■ **Problem statement**
Print every line of the listing below, starting with the line that holds "1372x874 pixels." and going on through the line that holds "Select 政策 in the main navigation", both included, and print nothing else.

■ **Input**
####################
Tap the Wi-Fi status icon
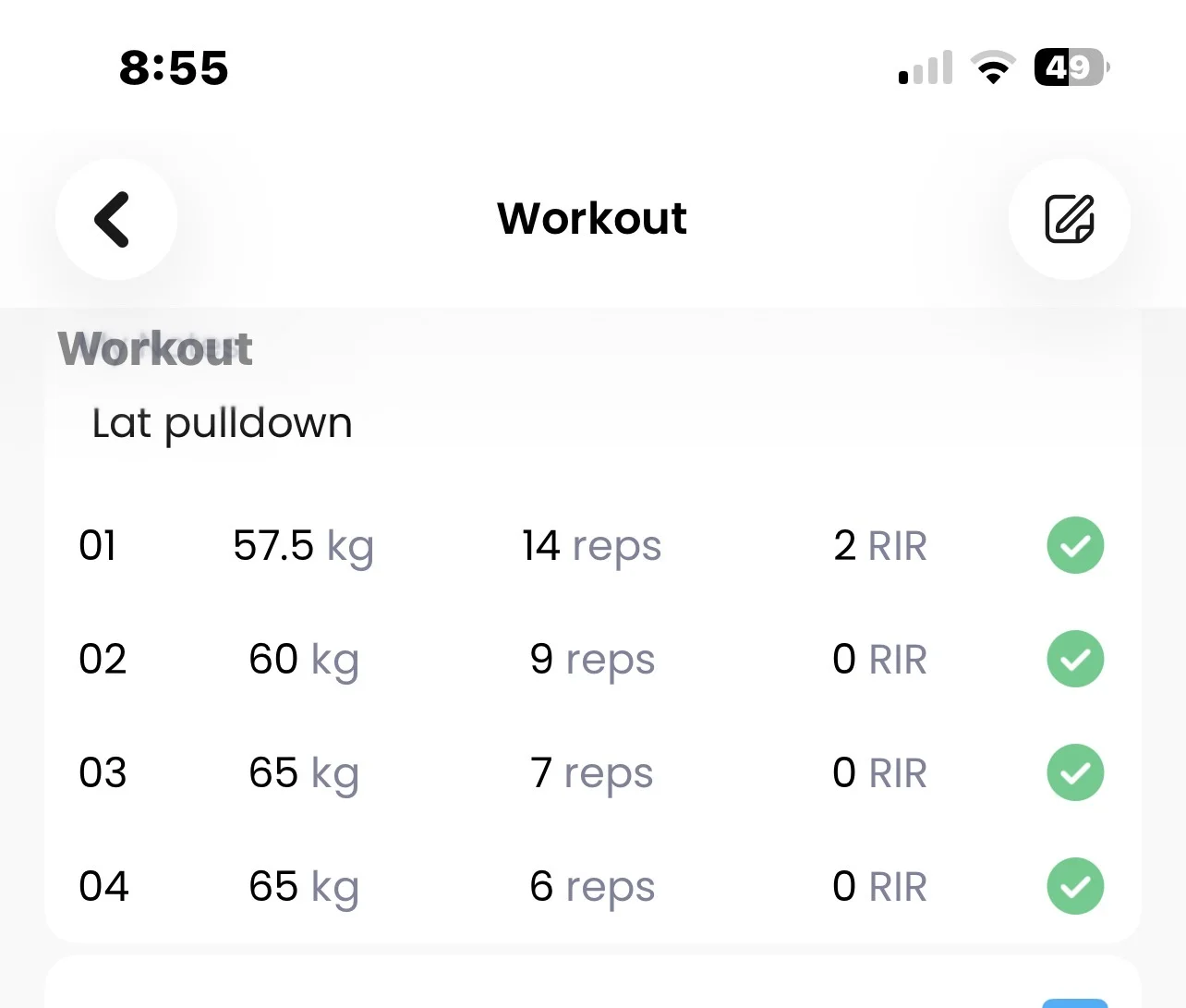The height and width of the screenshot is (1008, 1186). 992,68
####################
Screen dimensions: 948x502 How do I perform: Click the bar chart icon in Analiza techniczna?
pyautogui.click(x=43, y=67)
####################
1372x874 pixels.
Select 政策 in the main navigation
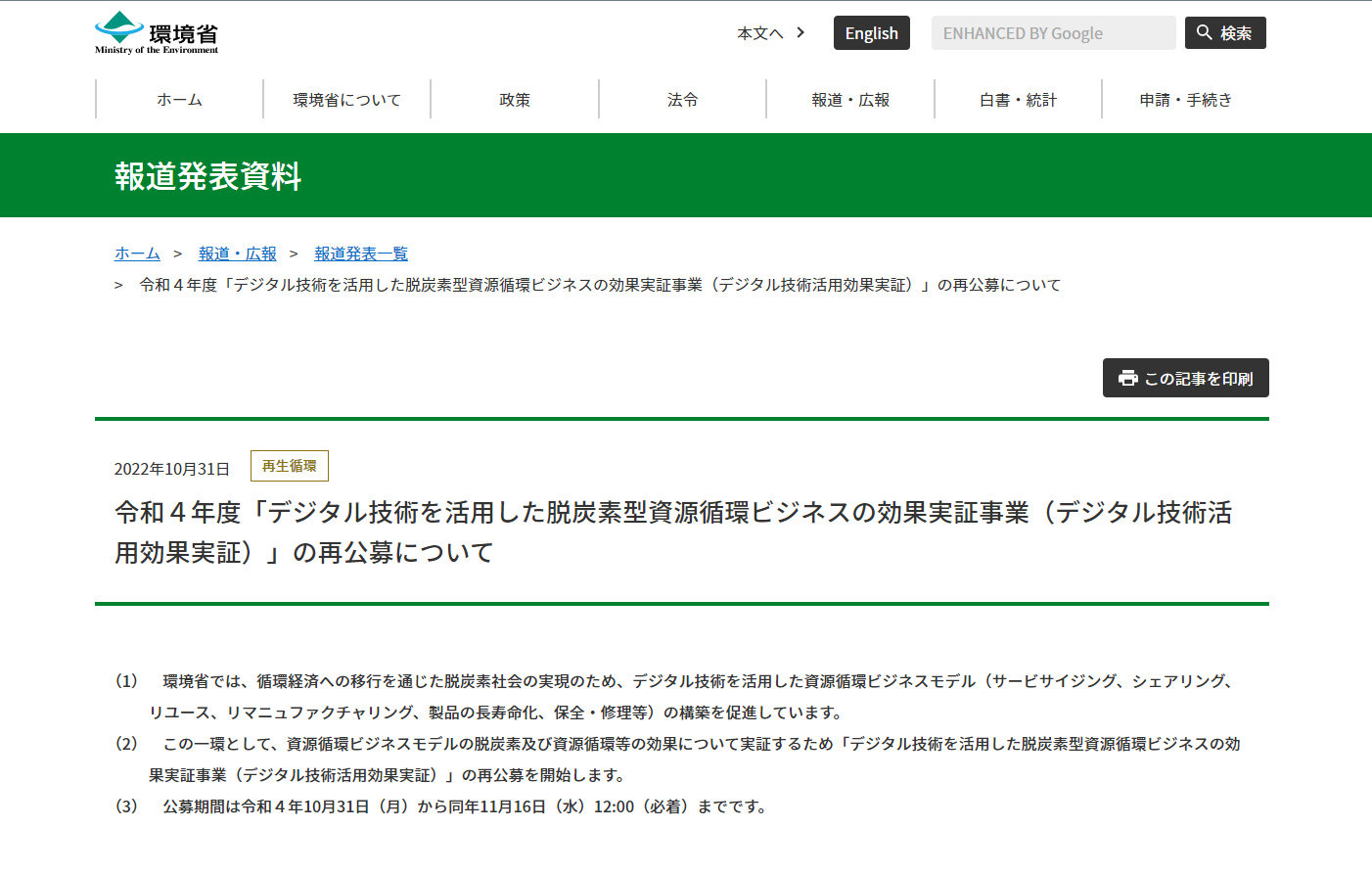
####################
■ **Response area**
1372x874 pixels.
Select 政策 in the main navigation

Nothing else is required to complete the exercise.